_TASK REQUIREMENTS_.
1: Echo a portion of the sermon excerpt word for word, beginning at "Yet, if Stephen" and stopping after "more excellent way.".
2: According to the sermon excerpt, what are the first words Jesus utters in that day's gospel lesson?
3: Condense the paragraph of the sermon excerpt that opens with "Isn't it odd to hear these words" into a short bulleted list that keeps its main facts.

I’ve struggled this week with how to speak about our Outreach work, even though I live and breathe it every day. In part, I’ve struggled because I don’t want to talk about it in ways we might expect. I don’t want to talk about ‘giving back because we have been so blessed.’ You’ve heard that before. I don’t want to speak of our Outreach ministries as a way of volunteering our service or ‘doing good’. You’ve not only heard that, but there’s also nothing particularly Christian about that. Anyone can volunteer service and ‘do good’. I don’t want to talk about Outreach as a way for us to find fulfillment and meaning in our lives – the poor and those in need don’t exist so that we might find meaning and purpose. And I know I don’t want to share a moving anecdote of my experience with Outreach work. You’ve heard me preach that sermon; it’s an important sermon, but not one for today.

Yet, if Stephen is right that the work of God is the work of transformation, then we’ve all come here today, knowingly or not, to be transformed. We’ve come to be changed. We’ve come because we recognize that life is not as it should be – it could be more. We’ve come today in search of something – comfort, wisdom, guidance, inspiration, community, challenge. In other words, we’ve come to this place in order to be re-oriented from what we know and experience each day, and so participate in an alternative way of life. We’ve come for respite from our daily grind in order to be present to a more excellent way.

Jesus seems to understand this well. The first words he utters in today’s gospel lesson get at the heart of our anxiety. “You cannot serve both God and money.” That’s never an easy message to hear in a Park Avenue church. Yet it’s what it takes to unsettle us, to get our attention, and to make us receptive to the more important message: “Do not worry.”

Isn’t it odd to hear these words given our global economic and political reality? (It’s perfect timing, if you ask me). Jesus understood the temptations and concerns that often overwhelmed his hearers. Speaking to a group of mostly peasant farmers worried about whether their land and labor would produce food, income, and security, he spoke words they desperately needed to hear and believe. They were worried about daily existence, about the future health of their children and their country, about the wars their governments started and could not end, and about the impact foreign alliances would have on their ability to survive economically and physically. They were simple people with complicated anxieties. In that context Jesus says to them words that must have been difficult, if not impossible to hear, “You cannot serve both God and wealth. Do not worry about your future, about your present, you have not been forgotten.”

Dataset excerpt

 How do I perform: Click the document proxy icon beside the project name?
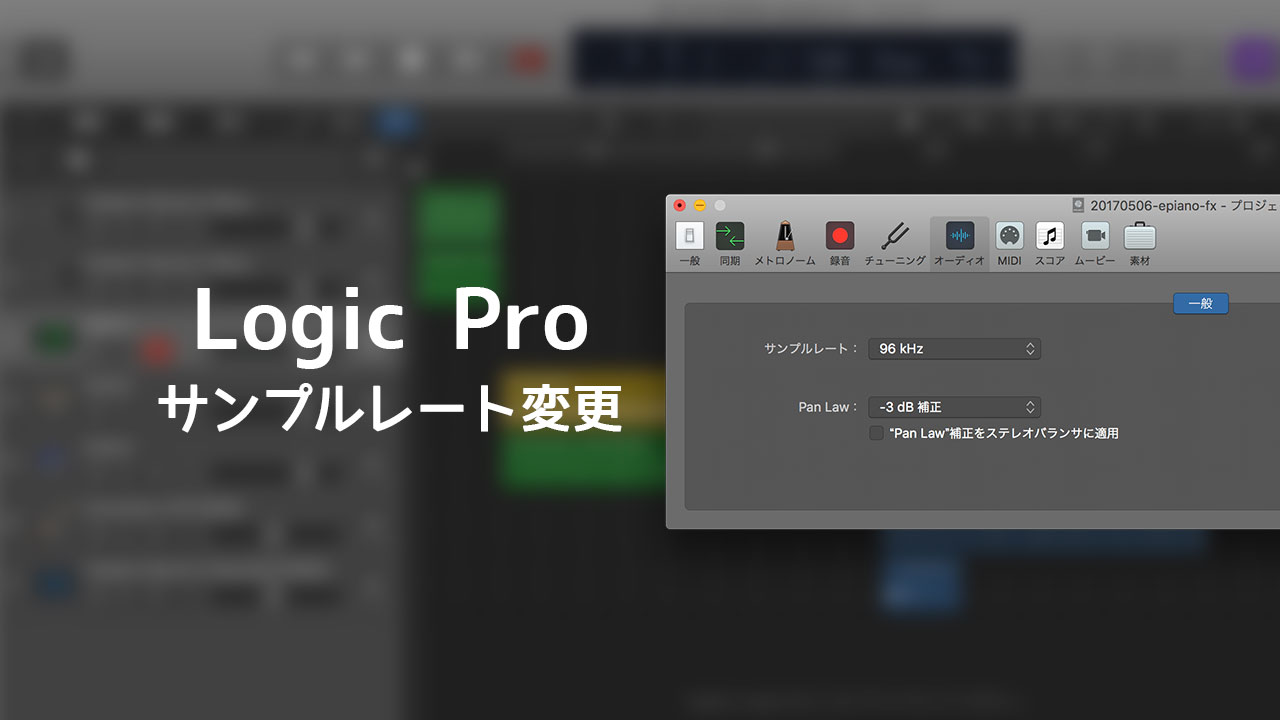tap(1077, 204)
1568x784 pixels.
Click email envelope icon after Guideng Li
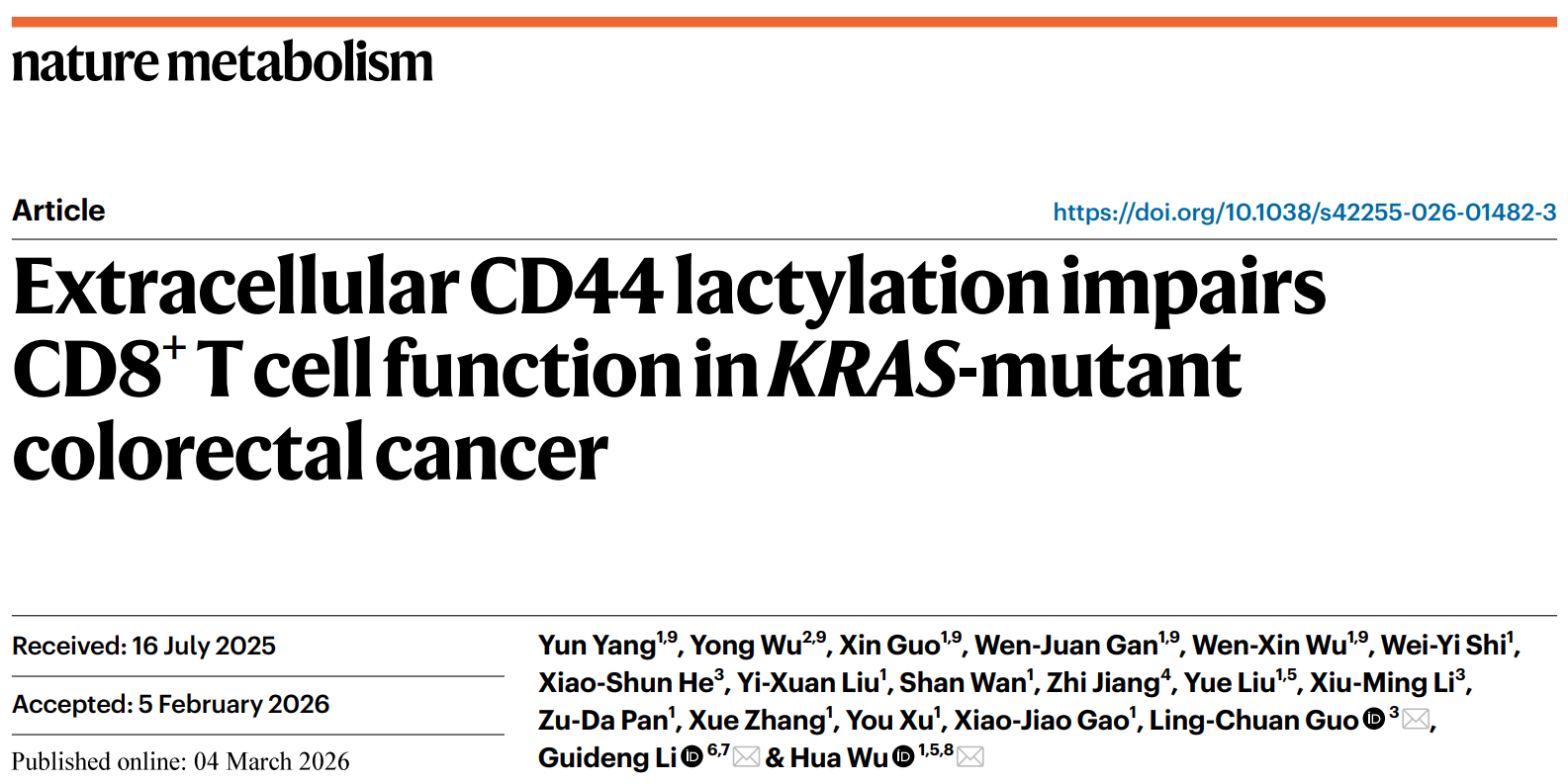point(746,757)
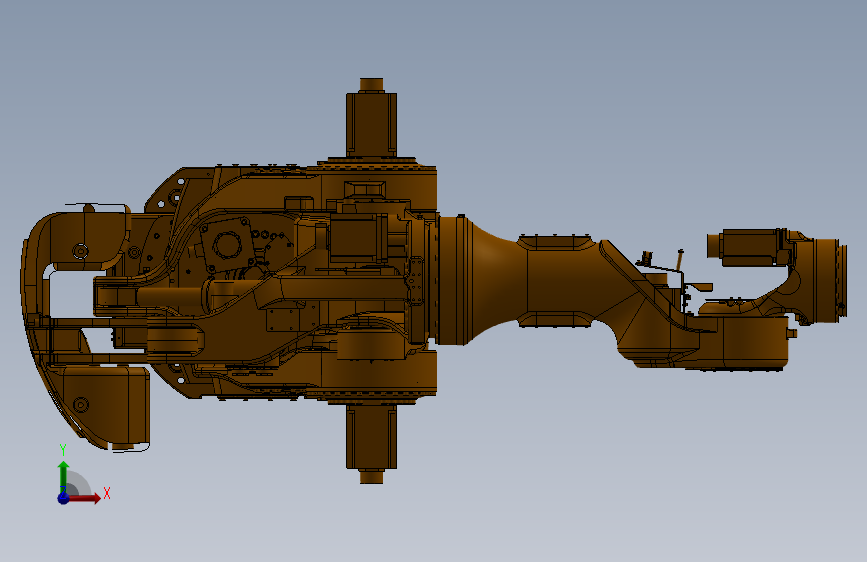Image resolution: width=867 pixels, height=562 pixels.
Task: Click the lower-left counterweight block
Action: pos(106,405)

_SOLUTIONS TO THE TASKS_.
1:
Yet, if Stephen is right that the work of God is the work of transformation, then we’ve all come here today, knowingly or not, to be transformed. We’ve come to be changed. We’ve come because we recognize that life is not as it should be – it could be more. We’ve come today in search of something – comfort, wisdom, guidance, inspiration, community, challenge. In other words, we’ve come to this place in order to be re-oriented from what we know and experience each day, and so participate in an alternative way of life. We’ve come for respite from our daily grind in order to be present to a more excellent way.

2: "You cannot serve both God and money."

3:
- The words seem odd given the global economic and political reality, though the timing is called perfect.
- Jesus understood the temptations and concerns that overwhelmed his hearers.
- They were mostly peasant farmers worried whether their land and labor would produce food, income, and security.
- They worried about daily existence, the future health of their children and country, wars their governments started and could not end, and how foreign alliances would affect their survival.
- They were simple people with complicated anxieties.
- To them Jesus said, "You cannot serve both God and wealth. Do not worry about your future, about your present, you have not been forgotten."